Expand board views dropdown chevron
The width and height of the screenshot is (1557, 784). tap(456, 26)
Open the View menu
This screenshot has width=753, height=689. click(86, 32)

==

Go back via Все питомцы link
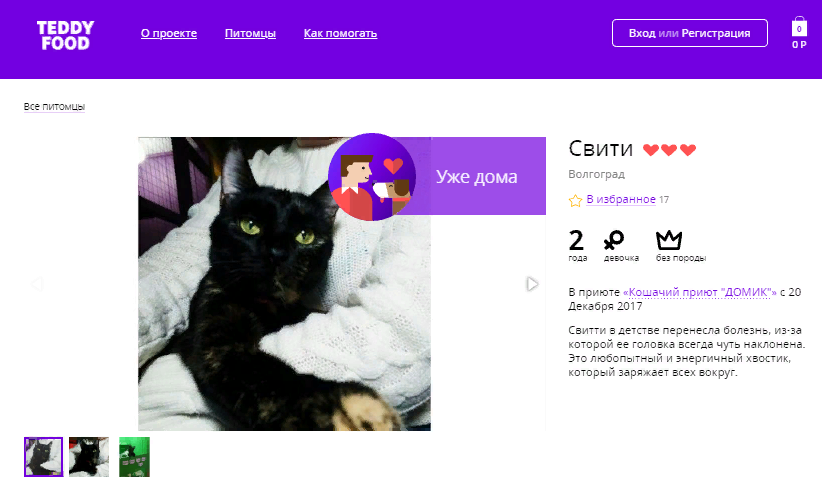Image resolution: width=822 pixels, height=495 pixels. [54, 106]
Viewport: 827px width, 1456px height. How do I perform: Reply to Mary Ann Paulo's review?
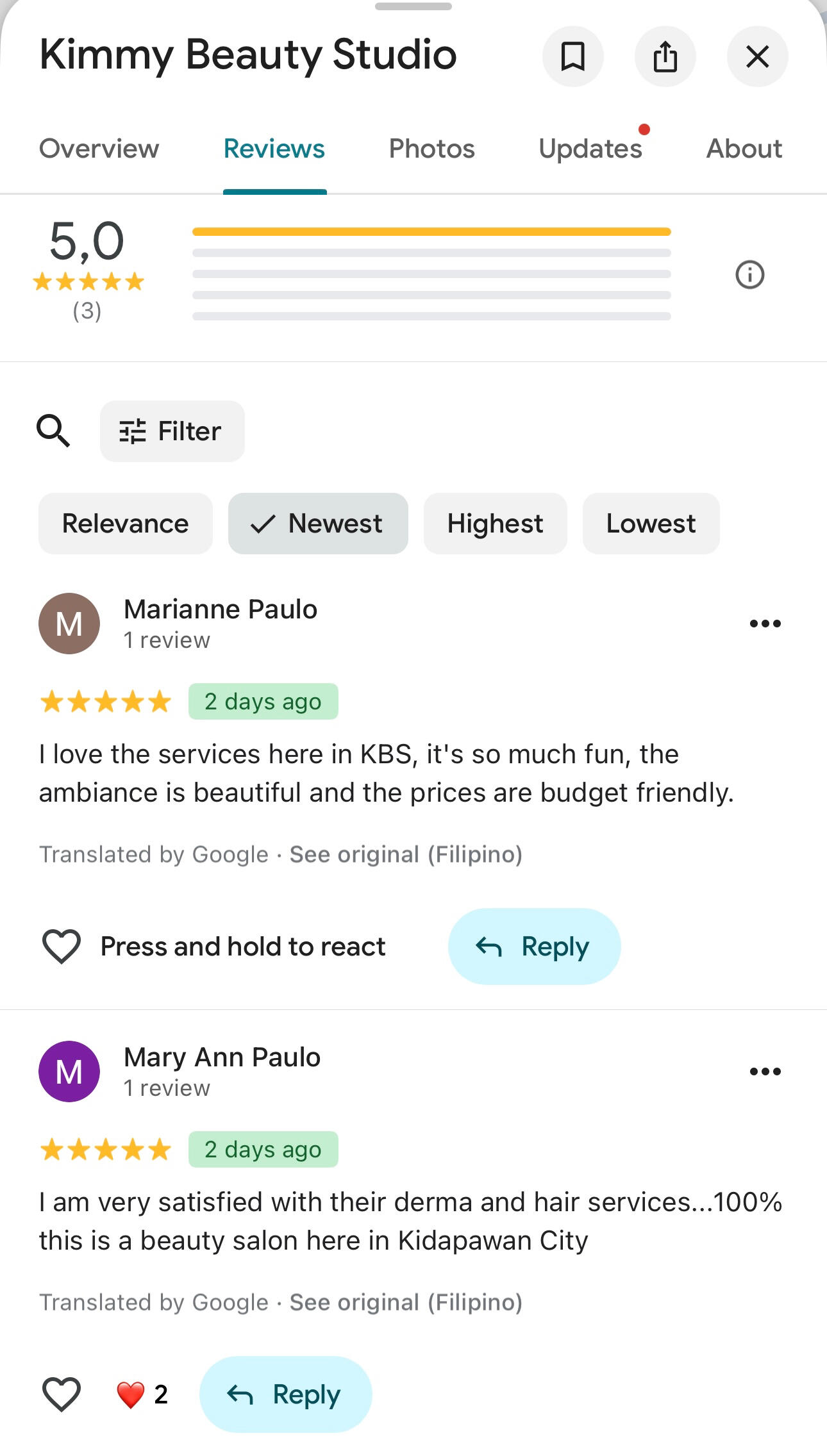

What the exercise asks »
From the data above, return only the lines starting at the line that holds "Go back via Все питомцы link" and ending at the line that holds "Viewport: 827px width, 1456px", word for word and without pictures.

Response »
Go back via Все питомцы link
Image resolution: width=822 pixels, height=495 pixels. [54, 106]
Viewport: 827px width, 1456px height. How do I perform: Reply to Mary Ann Paulo's review?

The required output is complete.